Nokia fans waited for years for the first Nokia-Android handsets to arrive, and it finally happened two years ago, when HMD Global unveiled its first Nokia 6 handset, after acquiring the right to use the brand. Since then, HMD unveiled a variety of Nokia handsets, culminating with the Nokia 9 PureView a few weeks ago.
However, the old Nokia has nothing to do with the Nokia phones we’re seeing today, and all these devices are made in China by Foxconn. This brings us to HMD’s first China-related issue, as some Nokia phones have apparently sent data to servers in the region without consent from users.
A Reuters report says that Finland will investigate the HMD phones, looking at whether they breached data rules. It all started with Norwegian public broadcaster NRK, which reported the breach on Thursday. A Nokia 7 Plus owner was told that his phone contacted a particular server, sending data packages in an unencrypted format.
According to NRK, Nokia had admitted that “an unspecified number of Nokia 7 Plus phones had sent data to the Chinese server,” without disclosing who owned the server.
“We can confirm that no personally identifiable information has been shared with any third party,” HMD told Reuters. “An error in software packaging process in a single batch of one device model” caused the issue.

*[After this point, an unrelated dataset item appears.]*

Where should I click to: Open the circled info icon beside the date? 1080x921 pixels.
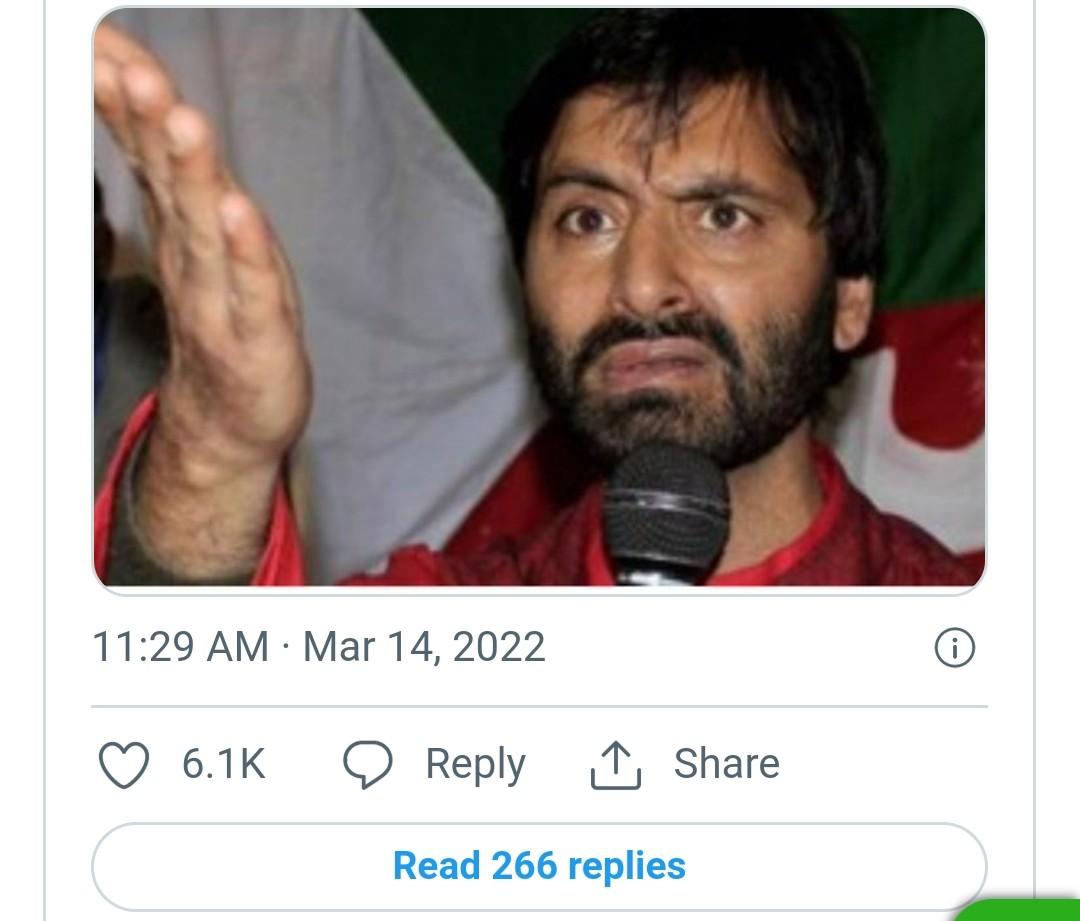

“Such data was never processed and no person could have been identified based on this data,” HMD added, saying that the error was fixed in February and nearly all devices had installed the update. It’s still unclear what kind of data was sent to the server, and why it happened in the first place. Finland’s ombudsman Reijo Aarnio told Reuters he would investigate whether the breaches involved “personal information and if there has been a legal justification for this.”
UPDATE: HMD posted a detailed account of what happened during the Nokia 7 Plus data breach at this link, complete with an infographic and a FAQ section, explaining that it takes the privacy and security of its consumers very seriously.